### THE TASK
Return each line of the records below that contains the word "Given".
BEGIN SOURCE RECORDS
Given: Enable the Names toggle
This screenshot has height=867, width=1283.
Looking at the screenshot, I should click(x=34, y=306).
END SOURCE RECORDS
BEGIN SOURCE RECORDS
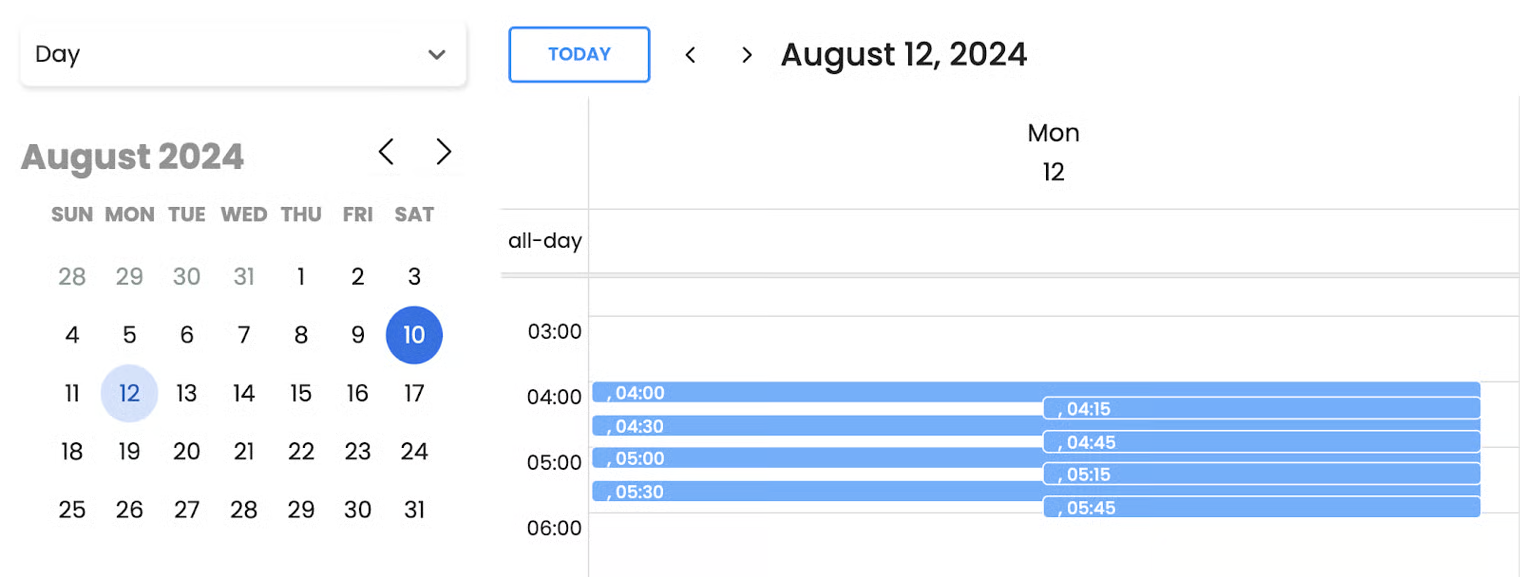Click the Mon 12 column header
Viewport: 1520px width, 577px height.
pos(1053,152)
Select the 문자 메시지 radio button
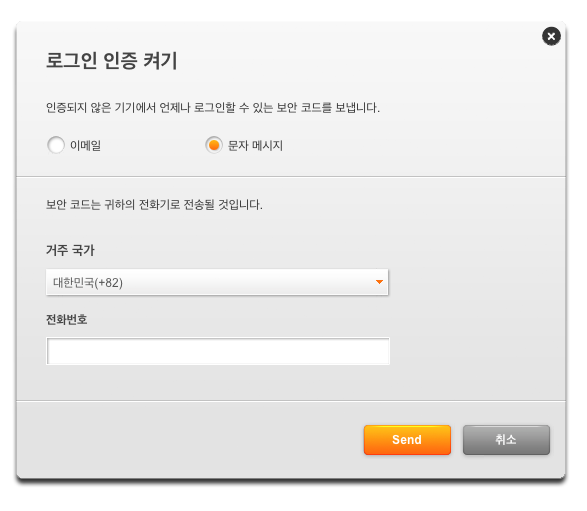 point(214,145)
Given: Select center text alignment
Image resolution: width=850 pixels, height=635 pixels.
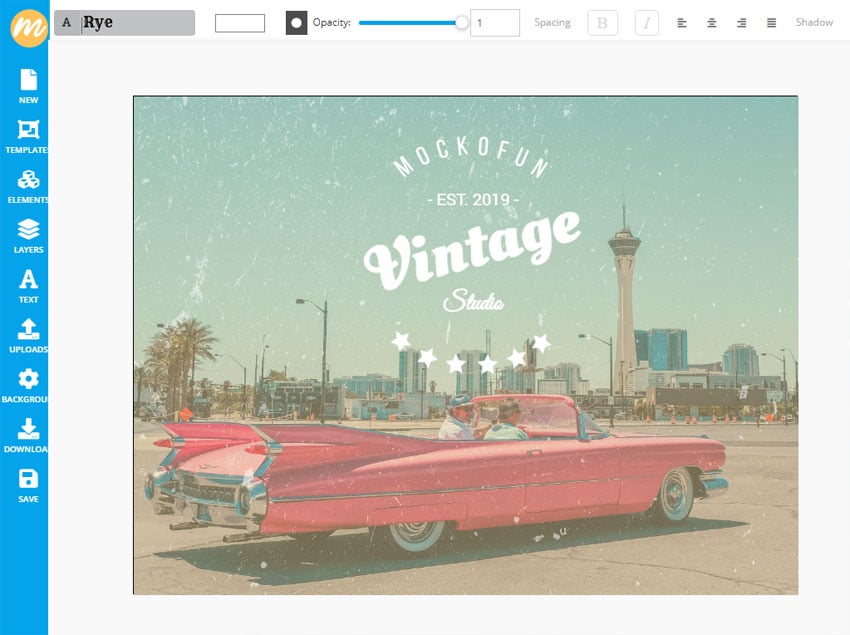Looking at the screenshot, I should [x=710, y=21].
END SOURCE RECORDS
### ANSWER TO THIS TASK
Given: Enable the Names toggle
Given: Select center text alignment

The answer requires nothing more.